◆ Задания
a) Перепишите часть статьи о поэзии Вадима Дулепова, начиная с «Более двадцати лет» и заканчивая «иль – только тридцати?», заменив «портного» на «закройщика».
b) Допишите статью о поэзии Вадима Дулепова, продолжив её после последней приведённой строки.

◆ Фрагмент статьи
....................

С любовью вопреки (о поэзии Вадима Дулепова)

ЛЮБОВЬЮ ВОПРЕКИ

Не питая иллюзий в отношении Отечества,
поэт Вадим Дулепов не имеет и претензий к нему

Ни Бога, ни святых Николу с Егорием, ни даже Россию, не говоря уже о прочих географических местах и государствах, в стихах Вадим Дулепов с прописной буквы не пишет. У него такие буквы вообще отсутствуют. Никакой новации в этом, конечно же, нет: многие из нынешних поэтов ещё и без знаков препинания обходятся. Но здесь, похоже, причина в ином. Нет у дулеповского лирического героя, который прошел вместе с автором две войны, желания кого-то или что-либо величать. Да, собственно, и оснований тоже.

Пехота уходит вверх

Более двадцати лет назад – в 1985-м – поэт был в числе без пяти минут лейтенантов, готовящихся к выпуску из Львовского высшего военно-политического училища и с гордостью примерявших парадные золотопогонные кителя. А этот его герой, кажется, уже тогда мог поглядеть на примерку глазами портного – мудрого ветхого еврея, который чудом выжил во множестве минувших войн и потому «помнит вечность наперёд»:

…девицы и правители ликуют…
вам первую? вторую мировую?
столетнюю? иль – только тридцати?
а сил достанет – до конца дойти?..

великолепен китель офицера,
наряд рубаки, хвата, гордеца.
и пенится восторг наивной веры,
не видящей под золотом свинца.

....................

◆ Исходные данные
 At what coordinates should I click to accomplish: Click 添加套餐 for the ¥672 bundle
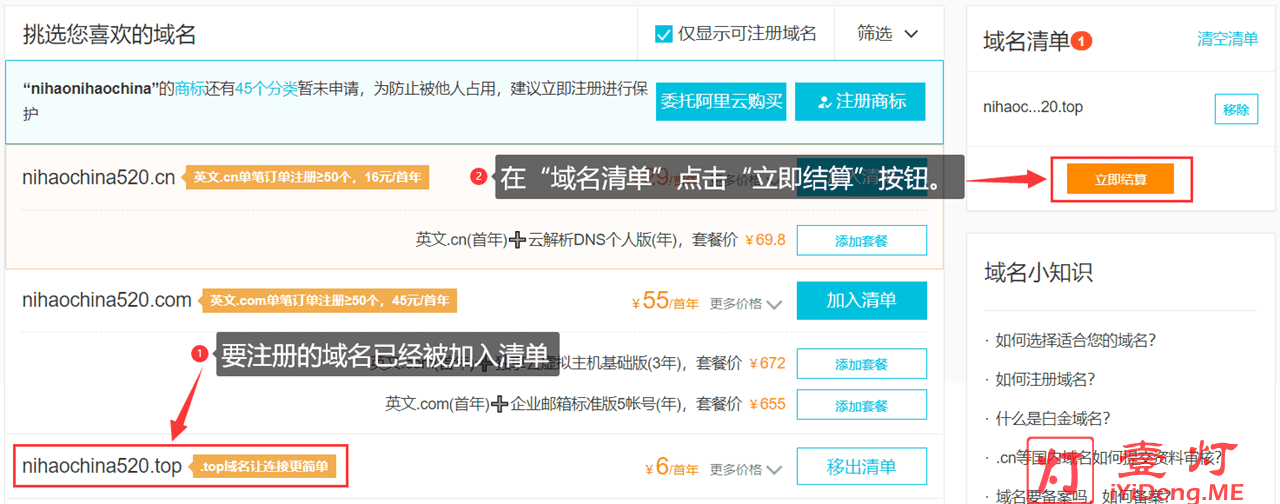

....................

◆ Ответы к заданиям
a)
Более двадцати лет назад – в 1985-м – поэт был в числе без пяти минут лейтенантов, готовящихся к выпуску из Львовского высшего военно-политического училища и с гордостью примерявших парадные золотопогонные кителя. А этот его герой, кажется, уже тогда мог поглядеть на примерку глазами закройщика – мудрого ветхого еврея, который чудом выжил во множестве минувших войн и потому «помнит вечность наперёд»:

…девицы и правители ликуют…
вам первую? вторую мировую?
столетнюю? иль – только тридцати?

b)
Свинцовая подложка из-под сусального золота полезла практически сразу – в Афгане. Азиатскую инаковость герой ощущает уже в узбекском Ташкенте, чья земля представляется ему под древним, ещё со времен Александра Македонского именем Ариана: «здесь солнце – одетая в марево неба// чернявая девка кружит свои косы…». Но, расставаясь со столь же традиционными для русского человека видами Родины – «прощайте, неяркая тесная воля,// неспешные воды, неслышные росы,// и ты – васильковое мягкое поле,// и вы – мои русые русские сосны…» – он уходит через границу, ни о чём не жалея. И погружается в простую жизнь, в которой слова, вещи и люди являют свою изначальную сущность:

жизнь – чтобы жить,
война – чтоб воевать.
хлеб – чтобы есть.
патроны – чтоб стрелять.

сон – чтобы спать.
письмо – чтоб приходить.
вода – чтоб пить.
товарищ – чтоб дружить.

смерть – чтоб погибнуть.
слово – чтоб держать.
и матери –
чтобы солдат рожать.

на самом деле
так устроен мир.
а остальное –
знает командир.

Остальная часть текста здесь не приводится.